Could you convert the part of the listing from the line containing "The image size is (616, 1568)." through the line containing "Action: click(786, 258)", both ends included, into a Markdown table with the columns Row and Listing line, leaving out any blank lines?
#### Exercise inputs
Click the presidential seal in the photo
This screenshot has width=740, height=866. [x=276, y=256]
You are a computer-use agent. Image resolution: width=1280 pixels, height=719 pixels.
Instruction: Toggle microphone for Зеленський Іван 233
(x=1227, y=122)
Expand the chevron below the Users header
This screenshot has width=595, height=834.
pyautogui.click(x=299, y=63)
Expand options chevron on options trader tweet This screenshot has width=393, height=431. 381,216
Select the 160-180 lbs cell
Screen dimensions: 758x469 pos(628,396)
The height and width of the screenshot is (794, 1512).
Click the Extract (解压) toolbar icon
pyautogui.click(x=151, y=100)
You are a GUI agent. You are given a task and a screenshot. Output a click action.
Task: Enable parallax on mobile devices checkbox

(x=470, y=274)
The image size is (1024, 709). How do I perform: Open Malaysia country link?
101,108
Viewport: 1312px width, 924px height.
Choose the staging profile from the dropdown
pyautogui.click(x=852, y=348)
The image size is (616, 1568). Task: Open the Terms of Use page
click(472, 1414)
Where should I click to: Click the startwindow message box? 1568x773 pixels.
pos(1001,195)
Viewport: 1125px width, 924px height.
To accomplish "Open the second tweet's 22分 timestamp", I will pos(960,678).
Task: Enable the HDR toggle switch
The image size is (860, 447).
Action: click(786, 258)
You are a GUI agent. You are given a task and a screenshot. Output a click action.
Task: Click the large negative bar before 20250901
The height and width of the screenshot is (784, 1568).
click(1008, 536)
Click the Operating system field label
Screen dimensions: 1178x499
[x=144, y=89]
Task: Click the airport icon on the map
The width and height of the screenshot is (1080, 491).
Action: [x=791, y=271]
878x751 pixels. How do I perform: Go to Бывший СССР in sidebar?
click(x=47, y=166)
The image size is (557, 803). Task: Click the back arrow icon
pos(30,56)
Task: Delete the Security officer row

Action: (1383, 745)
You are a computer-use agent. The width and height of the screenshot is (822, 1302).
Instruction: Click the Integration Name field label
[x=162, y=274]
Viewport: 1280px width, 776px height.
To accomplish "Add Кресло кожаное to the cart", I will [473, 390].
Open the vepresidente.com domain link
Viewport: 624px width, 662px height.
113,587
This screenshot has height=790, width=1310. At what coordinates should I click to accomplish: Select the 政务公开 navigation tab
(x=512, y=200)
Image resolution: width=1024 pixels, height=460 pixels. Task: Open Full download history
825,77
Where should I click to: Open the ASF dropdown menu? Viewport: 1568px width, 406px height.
########
*Completed task*
| Row | Listing line |
|---|---|
| 1 | The image size is (616, 1568). Task: Open the Terms of Use page |
| 2 | click(472, 1414) |
| 3 | Where should I click to: Click the startwindow message box? 1568x773 pixels. |
| 4 | pos(1001,195) |
| 5 | Viewport: 1125px width, 924px height. |
| 6 | To accomplish "Open the second tweet's 22分 timestamp", I will pos(960,678). |
| 7 | Task: Enable the HDR toggle switch |
| 8 | The image size is (860, 447). |
| 9 | Action: click(786, 258) |